Abstract IDH-wildtype and IDH-mutant glioma have different genetical and metabolic background although their histological appearances are similar. The aim of the study is to reveal the difference in metabolites between IDH-wildtype glioma and IDH-mutant glioma, and to find the effective treatment according to the status of IDH in gliomas. Two artificial cell lines made from human astrocyte were used: NHAE6E7hTERTRas (IDH-wildtype) and NHAE6E7hTERTIDHmut (IDH-mutant). Capillary electrophoresis- and ion chromatography–coupled mass spectrometry revealed that the amount of asparagine was lower in NHAE6E7hTERTRas cells compared with NHAE6E7hTERTIDHmut cells. L-asparaginase, which converts asparagine into aspartate, was more effective in former cells than latter cells. L-asparaginase induced autophagy and inhibition of autophagy by 3-MA suppressed L-asparaginase-induced antitumor effect, which meant that the antitumor effect was at least partially due to the L-asparaginase-induced autophagy. Metabolic assay also showed the lower amount of glutamine, glutamate and 2-oxoglutarate in NHAE6E7hTERTIDHmut cells than NHAE6E7hTERTRas cells. Pharmacological or genetical inhibition of GLUD1 which converts glutamate to 2-oxoglutarate, suppressed proliferation of the cells by inducing ROS and apoptosis in NHAE6E7hTERTIDHmut cells.
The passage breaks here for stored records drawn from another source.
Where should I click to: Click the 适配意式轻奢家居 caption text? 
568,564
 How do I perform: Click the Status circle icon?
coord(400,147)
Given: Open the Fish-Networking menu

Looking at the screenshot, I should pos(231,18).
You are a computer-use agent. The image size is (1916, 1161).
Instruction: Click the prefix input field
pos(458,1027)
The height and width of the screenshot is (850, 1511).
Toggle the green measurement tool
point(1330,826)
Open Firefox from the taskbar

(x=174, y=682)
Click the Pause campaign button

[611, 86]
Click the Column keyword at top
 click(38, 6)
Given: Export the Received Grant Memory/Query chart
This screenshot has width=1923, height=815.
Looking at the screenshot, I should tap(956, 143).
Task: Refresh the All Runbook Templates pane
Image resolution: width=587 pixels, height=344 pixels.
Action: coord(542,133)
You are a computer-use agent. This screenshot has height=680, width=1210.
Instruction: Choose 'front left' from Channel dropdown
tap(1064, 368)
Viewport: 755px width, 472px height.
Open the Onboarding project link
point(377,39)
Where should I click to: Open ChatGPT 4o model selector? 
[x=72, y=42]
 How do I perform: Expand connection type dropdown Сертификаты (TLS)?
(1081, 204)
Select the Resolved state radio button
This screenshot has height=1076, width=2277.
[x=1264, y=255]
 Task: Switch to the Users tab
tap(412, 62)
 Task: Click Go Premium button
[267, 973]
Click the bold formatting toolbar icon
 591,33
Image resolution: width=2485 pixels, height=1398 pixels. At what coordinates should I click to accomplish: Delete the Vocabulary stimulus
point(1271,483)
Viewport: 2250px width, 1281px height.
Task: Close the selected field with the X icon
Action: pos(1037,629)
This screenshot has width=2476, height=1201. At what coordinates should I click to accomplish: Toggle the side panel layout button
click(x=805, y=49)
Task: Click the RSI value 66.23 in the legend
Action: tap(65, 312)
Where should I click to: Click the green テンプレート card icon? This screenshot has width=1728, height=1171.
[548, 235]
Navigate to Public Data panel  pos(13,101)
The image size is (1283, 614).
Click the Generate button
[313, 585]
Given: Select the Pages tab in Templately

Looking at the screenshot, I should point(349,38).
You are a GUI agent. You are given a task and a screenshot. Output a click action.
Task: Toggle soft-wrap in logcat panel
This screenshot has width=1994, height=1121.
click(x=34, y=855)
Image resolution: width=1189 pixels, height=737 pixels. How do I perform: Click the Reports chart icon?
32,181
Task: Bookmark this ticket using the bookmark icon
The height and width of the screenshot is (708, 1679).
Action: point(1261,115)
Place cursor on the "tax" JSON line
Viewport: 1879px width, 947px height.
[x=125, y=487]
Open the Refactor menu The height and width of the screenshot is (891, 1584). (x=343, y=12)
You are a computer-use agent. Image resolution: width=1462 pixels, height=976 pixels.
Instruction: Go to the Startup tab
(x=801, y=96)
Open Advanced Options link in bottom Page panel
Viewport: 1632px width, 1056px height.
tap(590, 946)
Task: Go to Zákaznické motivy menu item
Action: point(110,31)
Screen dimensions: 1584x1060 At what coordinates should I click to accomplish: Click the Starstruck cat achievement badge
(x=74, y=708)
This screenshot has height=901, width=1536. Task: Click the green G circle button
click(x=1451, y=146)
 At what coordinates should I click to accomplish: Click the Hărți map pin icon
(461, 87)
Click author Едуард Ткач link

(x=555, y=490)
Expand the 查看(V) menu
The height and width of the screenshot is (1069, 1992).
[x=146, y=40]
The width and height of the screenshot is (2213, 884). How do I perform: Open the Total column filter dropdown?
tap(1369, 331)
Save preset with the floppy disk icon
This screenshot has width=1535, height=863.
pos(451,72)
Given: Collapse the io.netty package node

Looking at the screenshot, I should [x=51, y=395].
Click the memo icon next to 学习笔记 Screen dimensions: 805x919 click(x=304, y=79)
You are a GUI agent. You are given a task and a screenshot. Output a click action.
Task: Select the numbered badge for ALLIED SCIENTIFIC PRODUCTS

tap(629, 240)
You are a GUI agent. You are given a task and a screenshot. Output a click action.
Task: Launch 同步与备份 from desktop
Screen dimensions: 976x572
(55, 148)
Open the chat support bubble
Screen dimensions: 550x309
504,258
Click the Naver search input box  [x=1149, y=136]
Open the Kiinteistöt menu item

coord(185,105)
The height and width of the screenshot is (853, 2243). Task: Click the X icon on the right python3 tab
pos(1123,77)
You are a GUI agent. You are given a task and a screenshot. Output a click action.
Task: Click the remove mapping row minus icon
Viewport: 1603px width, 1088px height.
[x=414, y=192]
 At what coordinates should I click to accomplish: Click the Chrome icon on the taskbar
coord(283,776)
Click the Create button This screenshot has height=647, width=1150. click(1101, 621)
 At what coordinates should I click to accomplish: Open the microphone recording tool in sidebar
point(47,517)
ROS inhibitor, NAC suppressed GLUD1 inhibitor-induced ROS, apoptosis, and cytotoxicity in NHAE6E7hTERTIDHmut cells, revealing that cytotoxicity by GLUD1 inhibitor was at least partially due to the inhibitor-induced ROS. Mutant IDH1 overexpressed glioma cell line showed similar sensitivity to GLUD1 inhibitor to NHAE6E7hTERTIDHmut, which suggested that the difference of sensitivity to GLUD1 inhibitor was due to the status of mutant IDH. In addition, GLUD1 inhibitor suppressed the growth of xenografted glioma cells with overexpressed mutant IDH1. In conclusion, L-asparaginase and Glud1 inhibitor will be new therapeutic option for IDH-wildtype glioma and IDH-mutant glioma, respectively.